We have a need to frequently access the total user balance from our database of transactions, we will potentially need to access this information several times a second.
He says that sql is fast and all we need to do is SUM() the transactions. I, on the other hand, believe that eventually with enough users and a large database our server will be spending most of its time summing the same records in the database. My solution is to have a separate table to keep a record of the totals.
Which one of us is right?
That is an example for database denormalization. It makes the code more complex and introduces potential for inconsistencies, but the query will be faster. If that's worth it depends on the need for the performance boost.
The sum could also be quite fast (i.e. fast enough) if it can be indexed properly.
A third way would be using cached aggregates that are periodically recalculated. Works best if you don't need real-time data (such as for account activity up until yesterday, which you can maybe augment with real-time data from the smaller set of today's data).

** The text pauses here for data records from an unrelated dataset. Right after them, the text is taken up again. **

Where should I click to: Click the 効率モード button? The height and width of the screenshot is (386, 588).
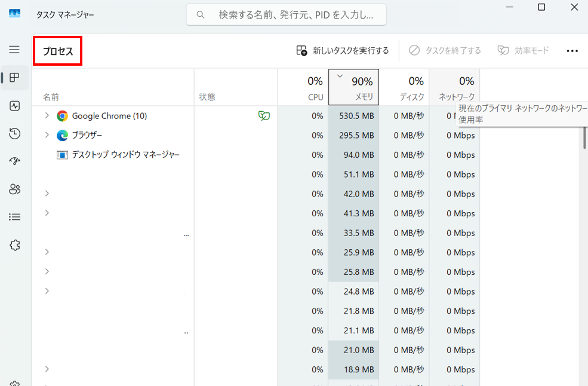tap(523, 51)
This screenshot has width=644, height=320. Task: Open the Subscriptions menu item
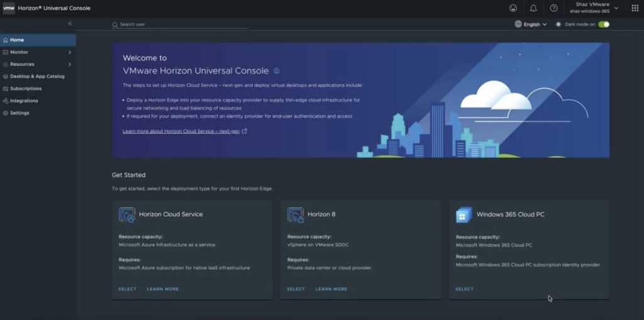click(26, 89)
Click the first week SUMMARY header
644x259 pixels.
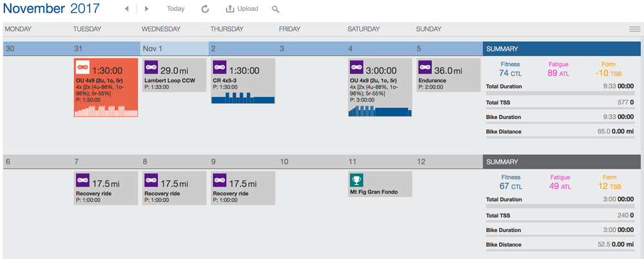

Again, the tradeoff is between making things fast and keeping things simple (don't forget that complexity also tend to introduce bugs and increase maintenance costs). It's not a matter of one approach being "right" for all situations.
I don't think that one solution fits all.
You can go very far with a good set of indexes and well written queries. I would start with querying real time until you can't, and then jump to the next solution.
From there, you can go to storing aggregates for all non changing data (for example, beginning of time up to prior month), and just query the sum for any data that changes in this month.
You can save aggregated tables, but how many different kinds of aggregates are you going to save? At some point you have to look into some kind of a multi dimensional structure.